Regione siciliana: c’è il rischio che la ‘spalmatura’ degli 800 milioni di euro di ‘buco’ in dieci anni finisca male

Non va meglio in Sicilia, dove non si capisce da dove dovrebbero arrivare i soldi per andare avanti. La Regione siciliana ha programmato due mesi di esercizio provvisorio in attesa di capire che cosa succederà. La Corte dei Conti ha chiesto alla Regione di ripianare subito un debito di circa 800 milioni. Si potrebbe discutere sulla natura folle di questo debito che è uno dei tanti frutti bacati degli scippi finanziari dello Stato alla Regione. Ma questo è un argomento tabù per i governanti siciliani, che ritengono ‘corretto’ che lo Stato derubi la Regione. Così sono spariti circa 9 miliardi di euro che lo Stato, dal 2007 ad oggi, ha scippato al Fondo sanitario regionale grazie a un ‘codicillo’ inserito nella legge Finanziaria 2007 nel passaggio dalla Camera dei deputati al Senato. Anche la storia degli 800 milioni circa da ripianare non è finita. Vero è che c’è una norma nazionale che consente alla Regione di ‘spalmare’ questi 800 milioni di euro in dieci anni; ma c’è anche un ricorso della Corte dei Conti per la Sicilia che ha chiamato in causa la Corte Costituzionale. E siccome – questo è un nostro modesto giudizio – sul piano formale ha ragione la Corte dei Conti – non escludiamo che, tra qualche mese, la Consulta dia ragione alla Magistratura contabile provocando un ‘buco’ di 800 milioni nel Bilancio regionale. In una Sicilia dove sono stati ‘bruciati’ decine di miliardi di euro per opere ferroviarie e stradali mai completate nonostante le somme spese non dovrebbe essere un problema trovare 800 milioni di euro; invece è un problema, perché lo Stato – per lo più con i fondi dell’Unione europea e in parte anche con i propri fondi – largheggia nei grandi appalti (che nel Sud e in Sicilia, detto per inciso, favoriscono le grandi imprese del Nord Italia), mentre lascia senza soldi Regioni e Comuni. Anche questa, insieme con i titoli di Stato per finanziare le attività dello Stato, è una delle follie ultra-liberiste del nostro tempo.

 

Nomine dei vertici di enti e società regionali: si va verso lo smantellamento definitivo della gloriosa Azienda Siciliana Trasporti (AST)?

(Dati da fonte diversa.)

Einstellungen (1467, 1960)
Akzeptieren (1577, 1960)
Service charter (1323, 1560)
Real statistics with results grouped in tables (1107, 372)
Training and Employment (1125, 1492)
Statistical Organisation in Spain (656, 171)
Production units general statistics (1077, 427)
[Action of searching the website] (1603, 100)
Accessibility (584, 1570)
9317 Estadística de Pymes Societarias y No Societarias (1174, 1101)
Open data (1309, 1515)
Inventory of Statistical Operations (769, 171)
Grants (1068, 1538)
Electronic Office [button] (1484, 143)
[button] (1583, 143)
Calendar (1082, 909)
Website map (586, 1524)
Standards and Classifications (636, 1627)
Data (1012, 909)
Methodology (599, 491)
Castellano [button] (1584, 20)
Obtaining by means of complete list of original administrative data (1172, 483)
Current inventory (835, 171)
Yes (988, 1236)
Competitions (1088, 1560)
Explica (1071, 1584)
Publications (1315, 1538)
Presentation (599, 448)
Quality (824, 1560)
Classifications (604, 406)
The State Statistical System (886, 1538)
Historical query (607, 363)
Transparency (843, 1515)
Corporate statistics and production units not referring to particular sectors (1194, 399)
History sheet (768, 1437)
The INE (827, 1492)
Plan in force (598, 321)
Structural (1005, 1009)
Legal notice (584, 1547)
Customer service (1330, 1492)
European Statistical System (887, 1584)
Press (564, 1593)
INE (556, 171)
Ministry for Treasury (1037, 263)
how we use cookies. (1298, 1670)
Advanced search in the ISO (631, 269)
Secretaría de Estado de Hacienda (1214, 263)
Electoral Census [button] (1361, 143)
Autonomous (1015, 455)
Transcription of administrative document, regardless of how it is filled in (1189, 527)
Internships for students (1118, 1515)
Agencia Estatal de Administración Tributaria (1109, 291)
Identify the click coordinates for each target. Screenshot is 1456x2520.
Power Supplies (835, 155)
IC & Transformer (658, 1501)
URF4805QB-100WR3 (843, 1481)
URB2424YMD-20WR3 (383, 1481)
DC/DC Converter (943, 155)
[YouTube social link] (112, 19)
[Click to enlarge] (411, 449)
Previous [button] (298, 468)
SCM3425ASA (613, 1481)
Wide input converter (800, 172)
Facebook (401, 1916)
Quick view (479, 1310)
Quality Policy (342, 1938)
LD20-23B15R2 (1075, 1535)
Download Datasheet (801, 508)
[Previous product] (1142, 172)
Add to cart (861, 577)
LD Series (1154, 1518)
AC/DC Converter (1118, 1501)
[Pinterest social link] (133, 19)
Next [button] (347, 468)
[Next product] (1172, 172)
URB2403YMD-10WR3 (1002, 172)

In tutto questo ‘bordello’ amministrativo e finanziario il Governo siciliano ha provveduto ad effettuare le nomine negli enti e nelle società che fanno capo alla stessa Regione. Alla Sas – una società nata all’insegna del clientelismo più sfacciato che vive grazie al denaro pubblico – il nuovo presidente è Mauro Pantò, con Rosalia Cardinale (confermata) e Alfredo Vinciguerra nel consiglio di amministrazione. All’Irfis il nuovo presidente è l’imprenditore Tommaso Dragotto, con Giuseppe Guglielmino e Vincenza Barberi nel consiglio di amministrazione. Per Sicilia Digitale il Governo di Renato Schifani ha nominato il nuovo amministratore unico, che è Riccardo Di Stefano. Alla Seus – la società che si occupa del trasporto pubblico dei malati per conto del servizio di emergenza territoriale (ex 118 oggi 112) – il nuovo presidente è Gabriele Castro, con Maria Stella Marino e Pietro Marchetta (confermato) nel consiglio di amministrazione. Per l’AST, l’Azienda Siciliana Trasporti c’è la conferma dei vecchio consiglio di amministrazione che, a nostro modesto avviso, potrebbe portare alla liquidazione della società (scenario che abbiamo anticipato qualche giorno addietro).